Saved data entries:
• • • •

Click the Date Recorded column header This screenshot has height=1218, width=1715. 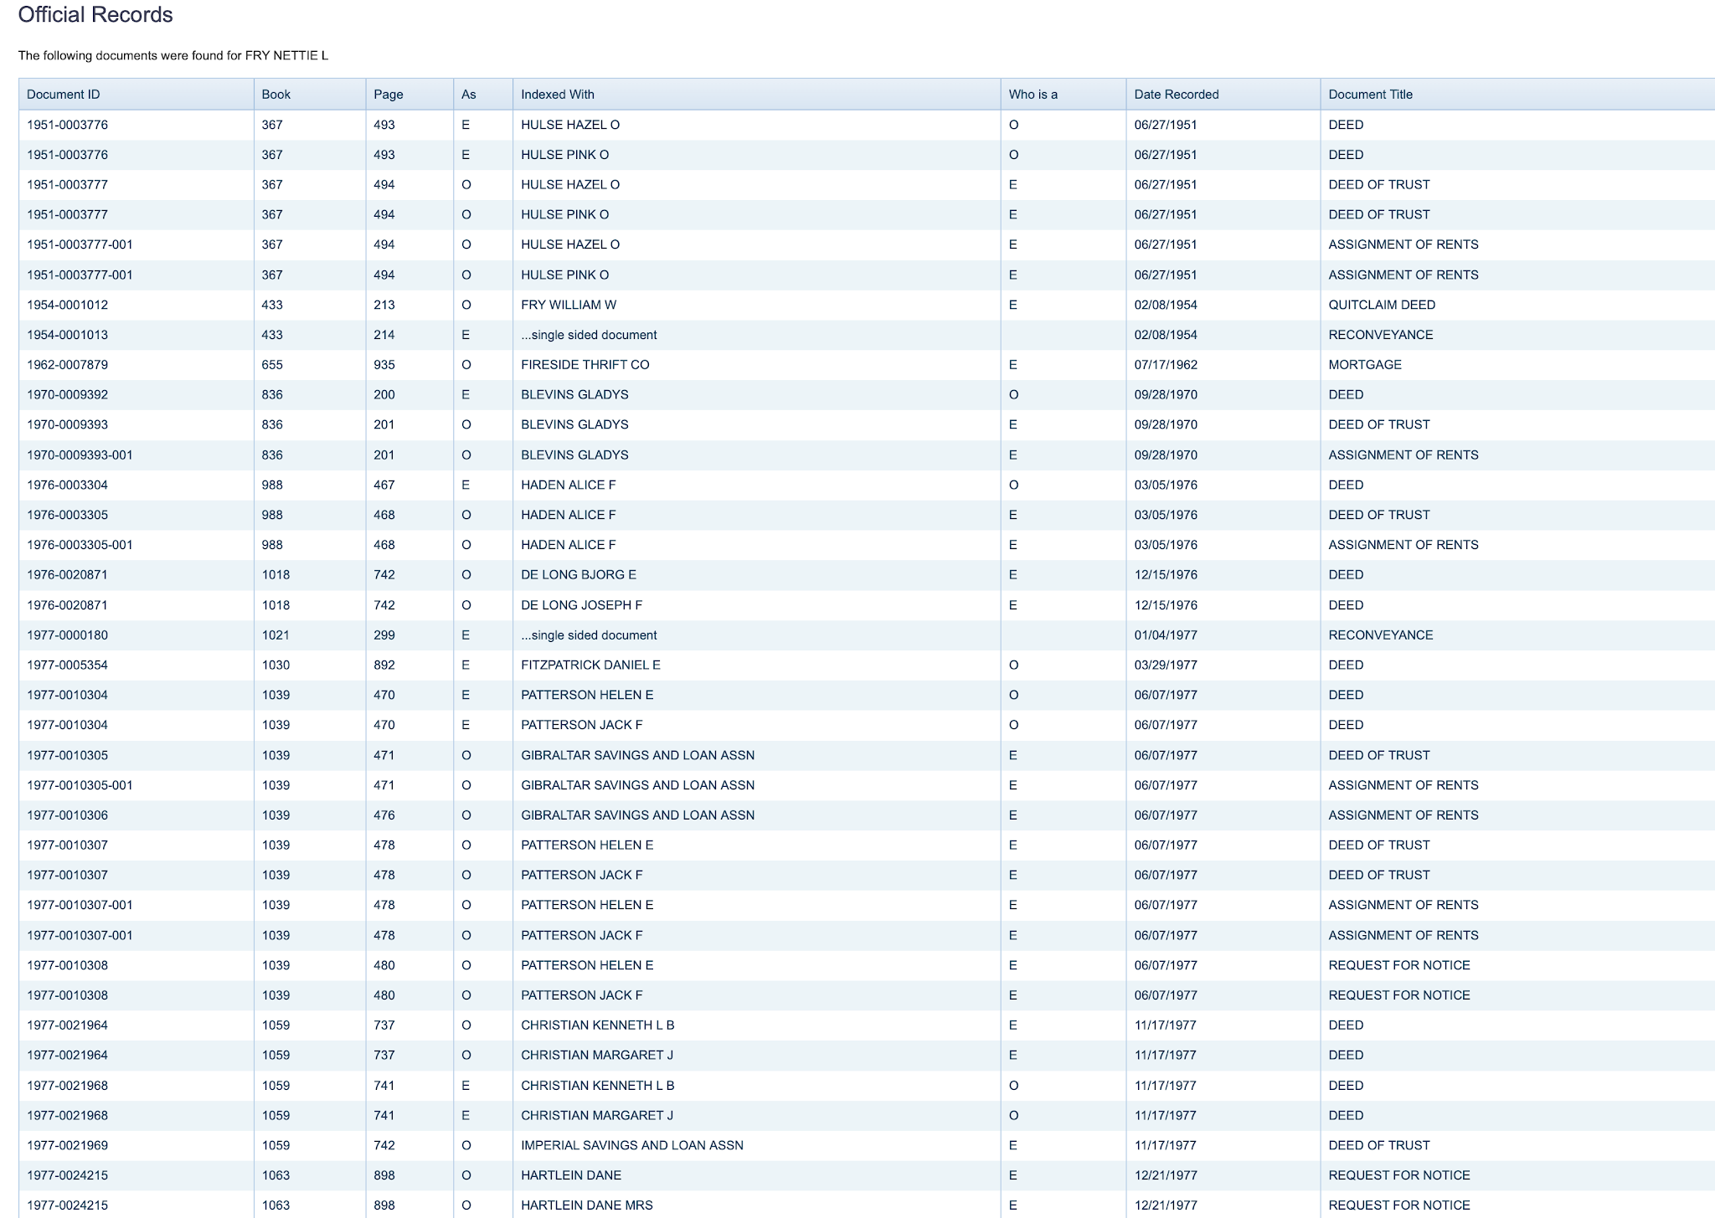coord(1176,95)
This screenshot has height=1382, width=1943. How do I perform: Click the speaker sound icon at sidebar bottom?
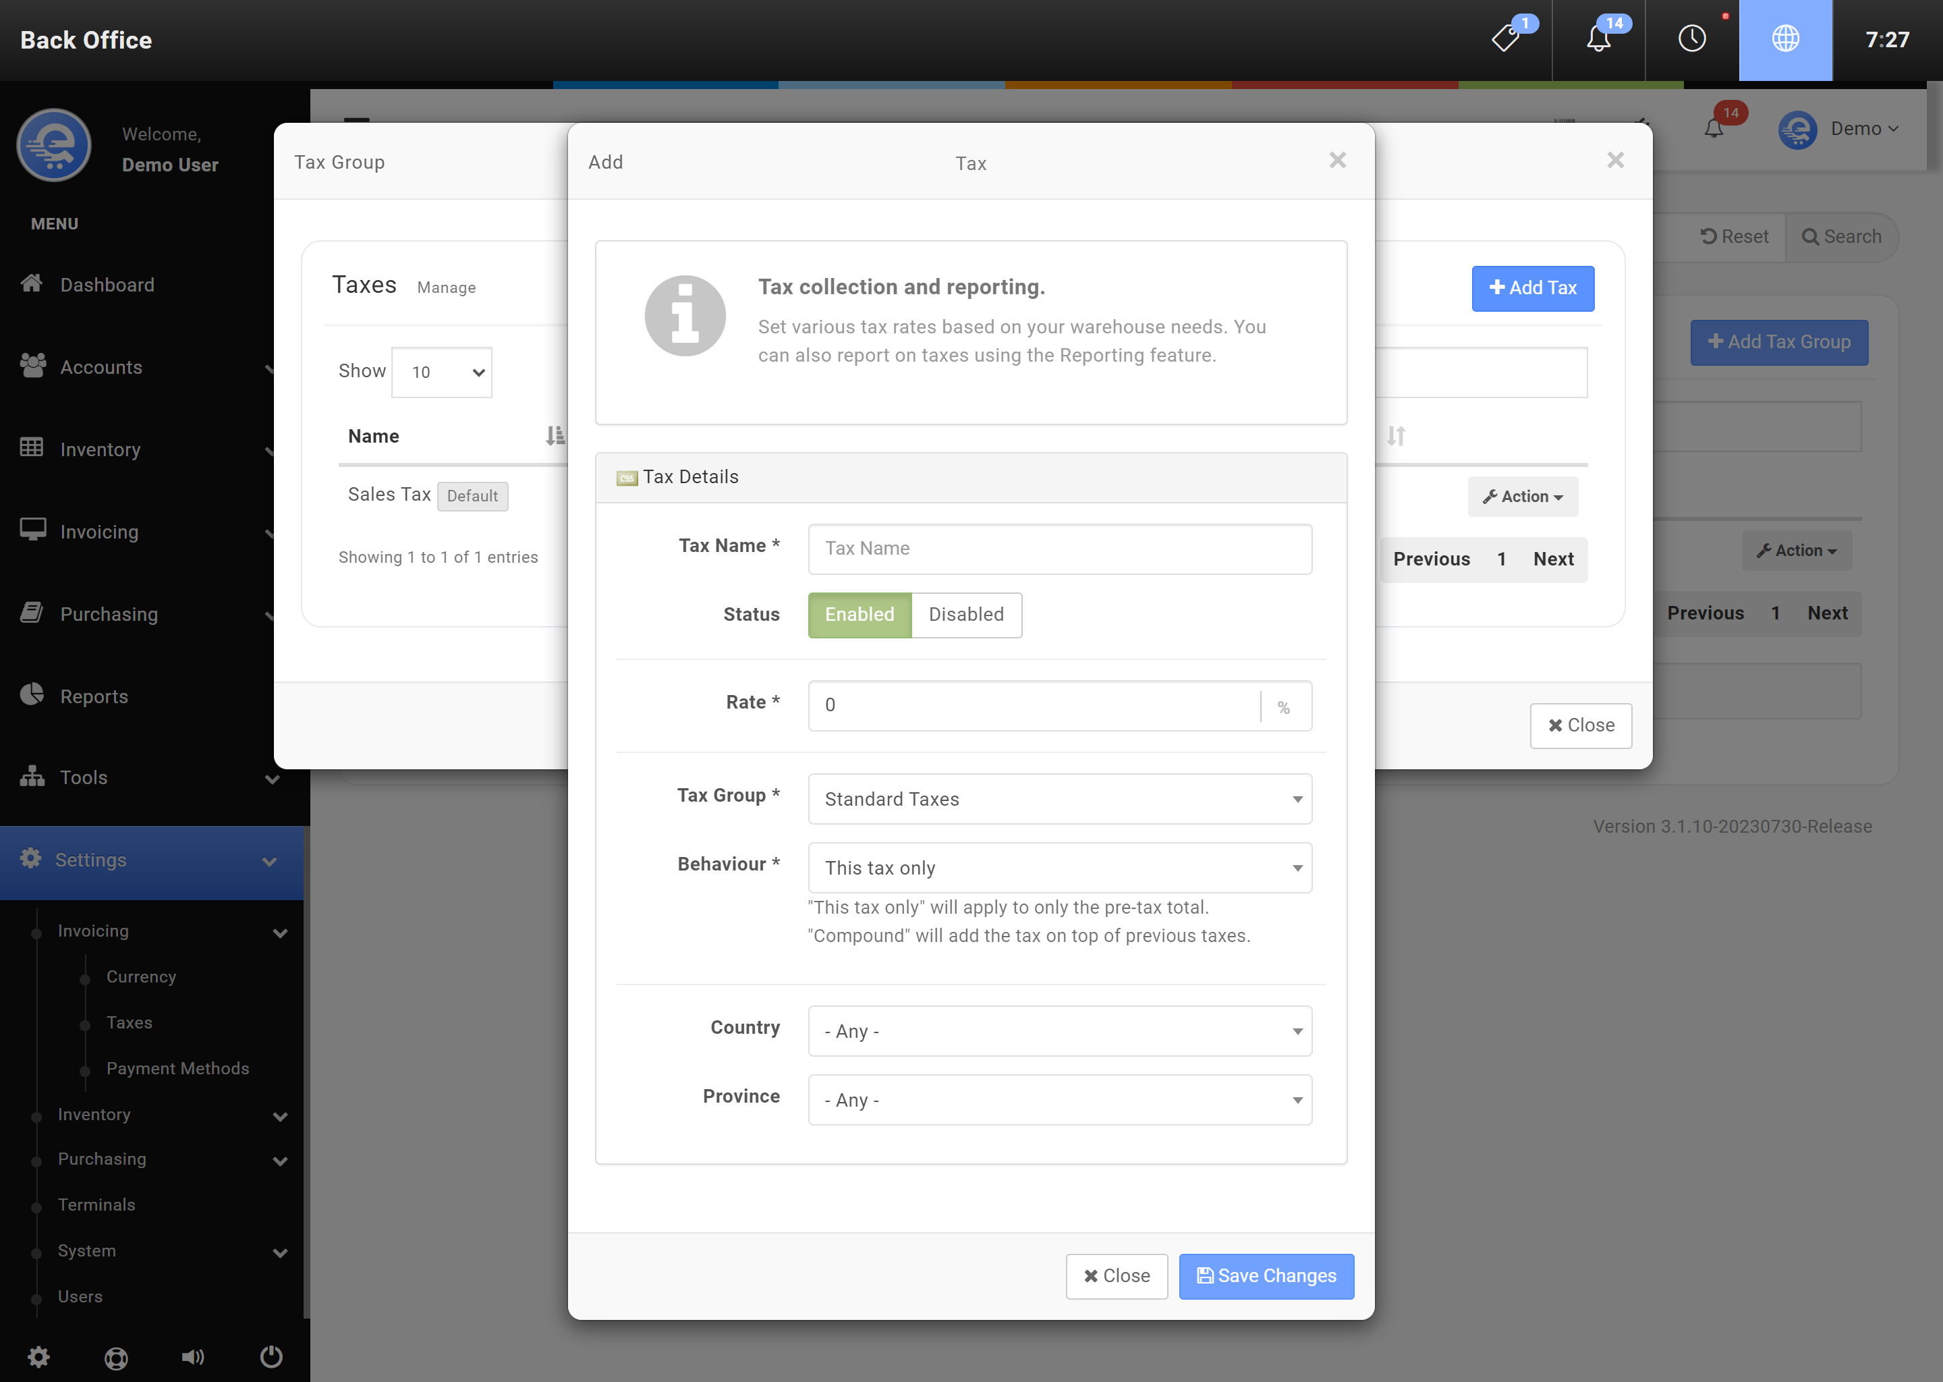point(193,1356)
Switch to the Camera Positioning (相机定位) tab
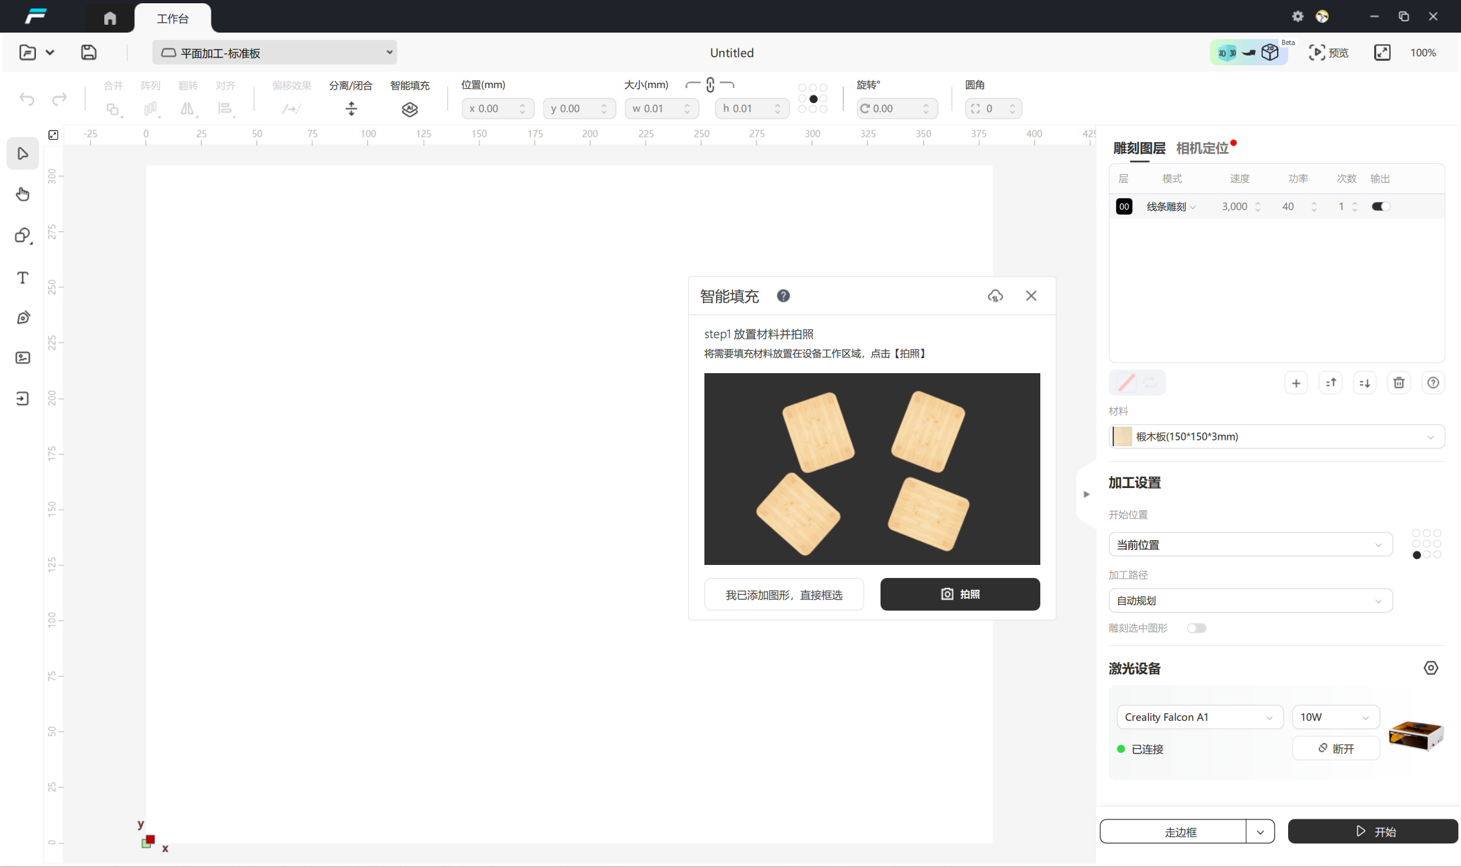The width and height of the screenshot is (1461, 867). click(1202, 148)
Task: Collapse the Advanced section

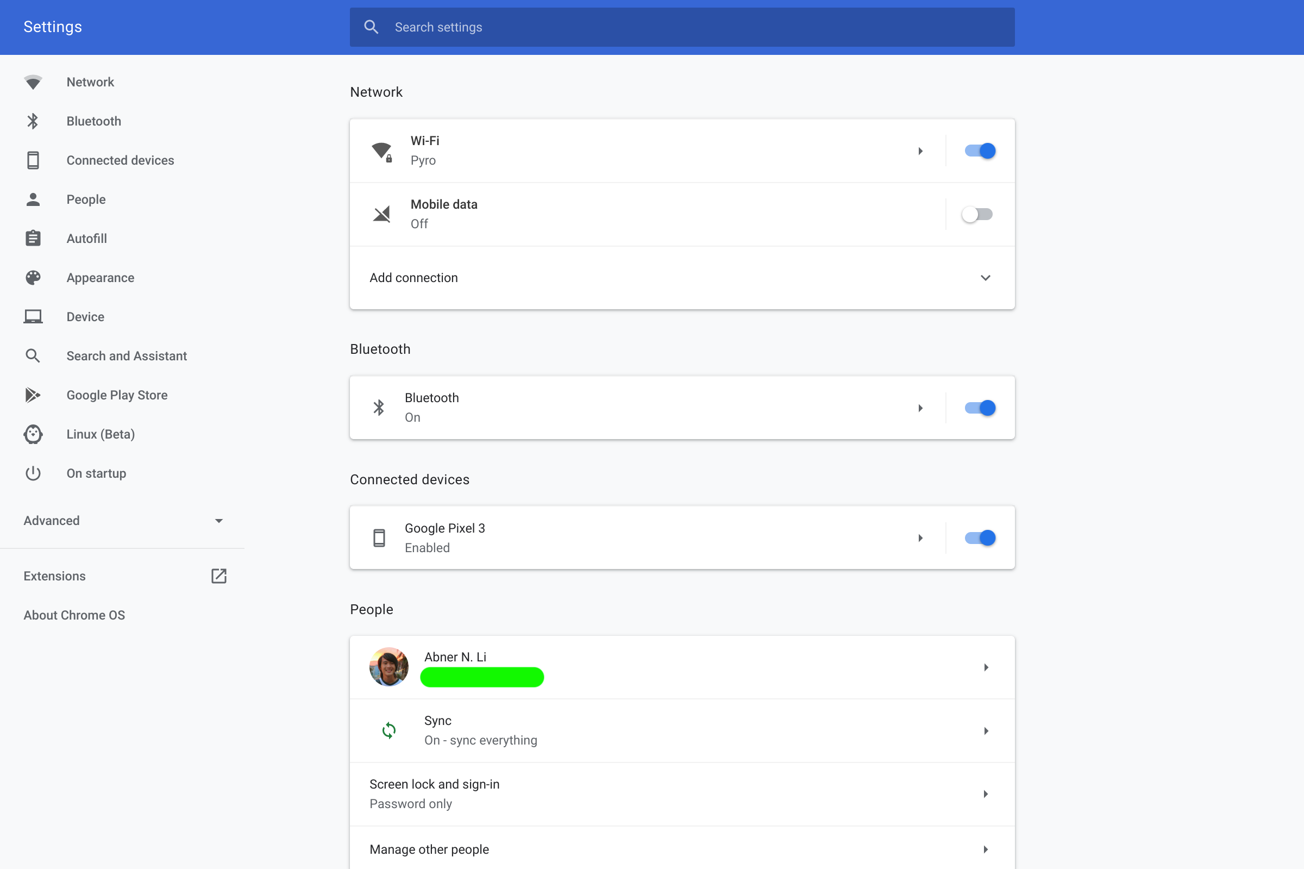Action: point(219,520)
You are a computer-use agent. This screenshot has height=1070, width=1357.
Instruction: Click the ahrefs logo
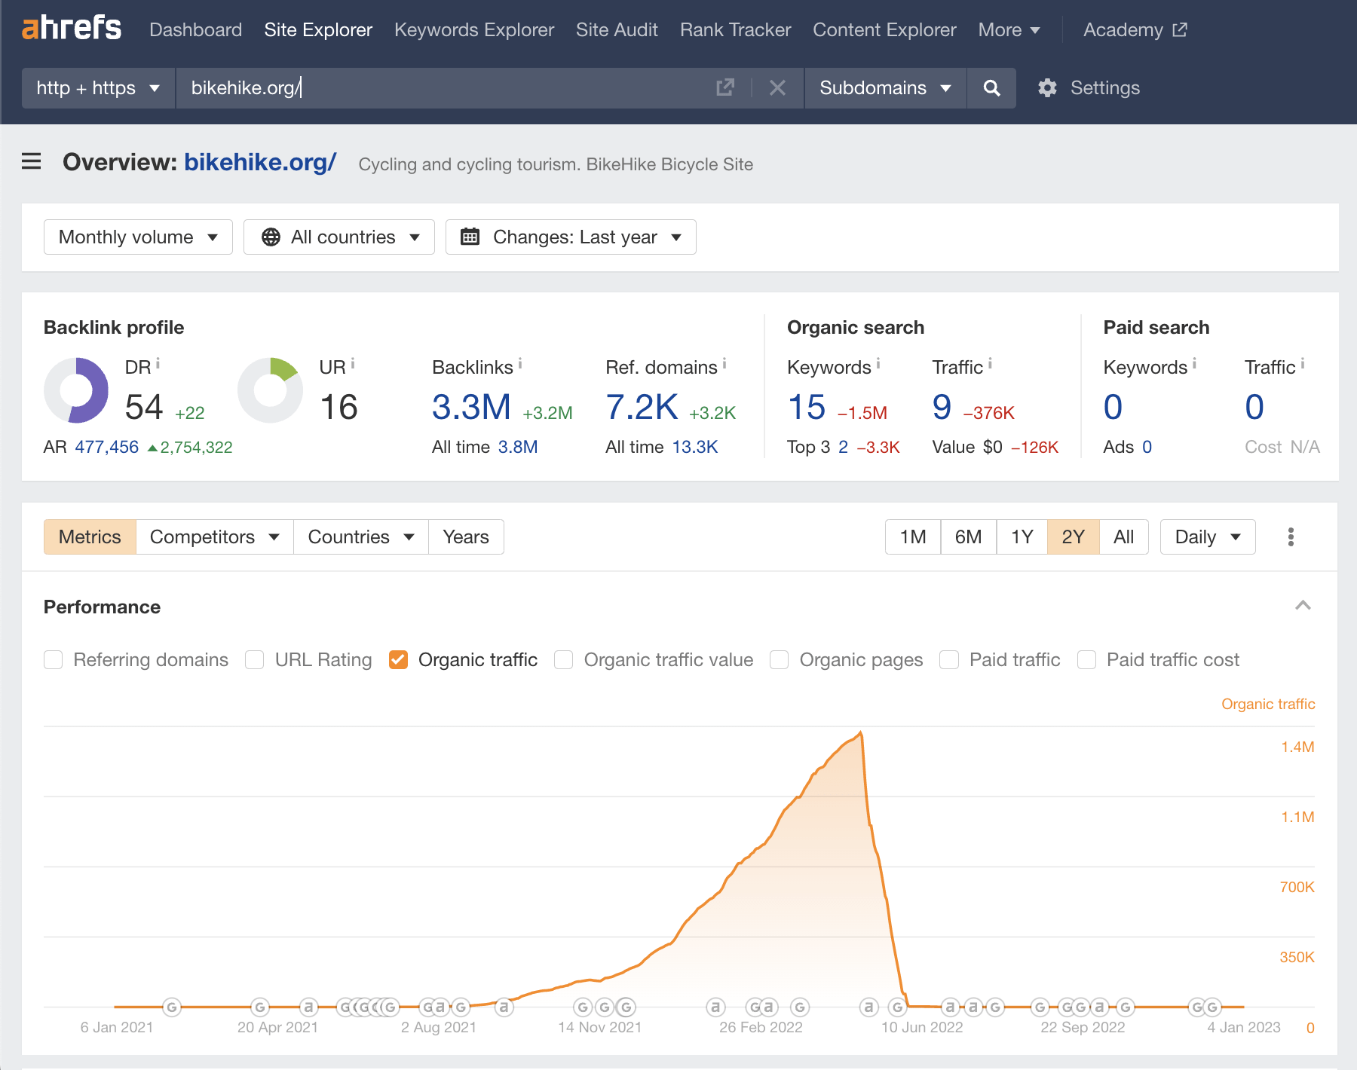[x=72, y=29]
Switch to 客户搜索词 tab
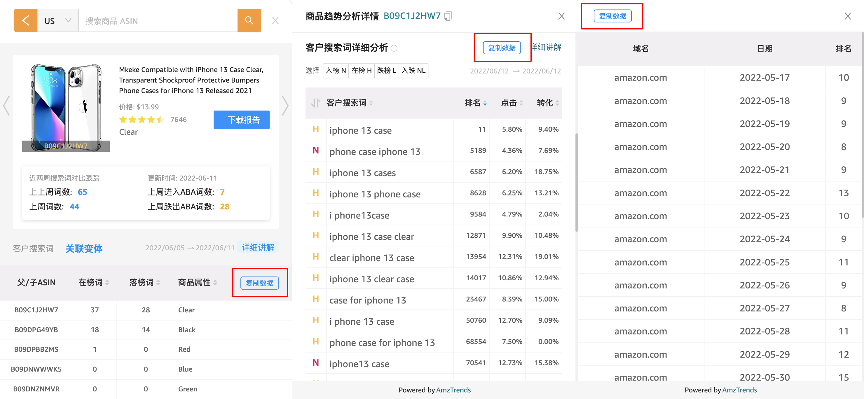864x399 pixels. 33,248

• • • •

» Task to carry out
The required output is the lines from the one containing "Task: Collapse the Advanced section" through the end of the data, printed exactly, with no pictures.

» Answer to this problem
Task: Collapse the Advanced section

Action: point(219,520)
You are a computer-use agent. This screenshot has height=1070, width=1357.
Instruction: Click the ahrefs logo
[x=72, y=29]
Switch to 客户搜索词 tab
864x399 pixels. 33,248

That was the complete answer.